Required work :: Only an exact retyping of all the entries counts as an answer.
BEGIN Information provided
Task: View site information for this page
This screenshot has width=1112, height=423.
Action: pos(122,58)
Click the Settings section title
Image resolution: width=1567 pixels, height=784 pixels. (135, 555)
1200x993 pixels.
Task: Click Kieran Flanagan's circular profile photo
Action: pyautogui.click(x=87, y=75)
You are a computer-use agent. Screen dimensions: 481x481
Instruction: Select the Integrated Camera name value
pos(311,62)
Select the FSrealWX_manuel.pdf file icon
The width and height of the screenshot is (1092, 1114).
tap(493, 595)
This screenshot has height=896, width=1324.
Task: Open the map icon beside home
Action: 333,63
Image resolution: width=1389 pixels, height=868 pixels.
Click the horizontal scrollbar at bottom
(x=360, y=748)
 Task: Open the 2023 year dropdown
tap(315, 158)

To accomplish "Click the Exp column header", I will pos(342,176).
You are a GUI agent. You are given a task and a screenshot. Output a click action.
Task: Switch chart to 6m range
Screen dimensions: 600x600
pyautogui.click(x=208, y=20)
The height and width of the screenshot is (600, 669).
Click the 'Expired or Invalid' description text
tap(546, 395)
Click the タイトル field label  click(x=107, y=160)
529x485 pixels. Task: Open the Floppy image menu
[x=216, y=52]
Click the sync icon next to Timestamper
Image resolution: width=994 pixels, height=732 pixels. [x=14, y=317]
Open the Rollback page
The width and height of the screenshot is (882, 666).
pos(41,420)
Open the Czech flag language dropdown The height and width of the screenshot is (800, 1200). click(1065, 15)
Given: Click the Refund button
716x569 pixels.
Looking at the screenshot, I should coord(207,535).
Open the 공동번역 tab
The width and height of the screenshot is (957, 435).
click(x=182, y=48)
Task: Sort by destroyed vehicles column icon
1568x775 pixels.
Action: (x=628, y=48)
END Information provided
Output below ::
Task: View site information for this page
This screenshot has width=1112, height=423.
Action: pos(122,58)
Click the Settings section title
Image resolution: width=1567 pixels, height=784 pixels. (135, 555)
1200x993 pixels.
Task: Click Kieran Flanagan's circular profile photo
Action: pyautogui.click(x=87, y=75)
You are a computer-use agent. Screen dimensions: 481x481
Instruction: Select the Integrated Camera name value
pos(311,62)
Select the FSrealWX_manuel.pdf file icon
The width and height of the screenshot is (1092, 1114).
tap(493, 595)
This screenshot has height=896, width=1324.
Task: Open the map icon beside home
Action: 333,63
Image resolution: width=1389 pixels, height=868 pixels.
Click the horizontal scrollbar at bottom
(x=360, y=748)
 Task: Open the 2023 year dropdown
tap(315, 158)

To accomplish "Click the Exp column header", I will pos(342,176).
You are a GUI agent. You are given a task and a screenshot. Output a click action.
Task: Switch chart to 6m range
Screen dimensions: 600x600
pyautogui.click(x=208, y=20)
The height and width of the screenshot is (600, 669).
Click the 'Expired or Invalid' description text
tap(546, 395)
Click the タイトル field label  click(x=107, y=160)
529x485 pixels. Task: Open the Floppy image menu
[x=216, y=52]
Click the sync icon next to Timestamper
Image resolution: width=994 pixels, height=732 pixels. [x=14, y=317]
Open the Rollback page
The width and height of the screenshot is (882, 666).
pos(41,420)
Open the Czech flag language dropdown The height and width of the screenshot is (800, 1200). click(1065, 15)
Given: Click the Refund button
716x569 pixels.
Looking at the screenshot, I should coord(207,535).
Open the 공동번역 tab
The width and height of the screenshot is (957, 435).
click(x=182, y=48)
Task: Sort by destroyed vehicles column icon
1568x775 pixels.
Action: (x=628, y=48)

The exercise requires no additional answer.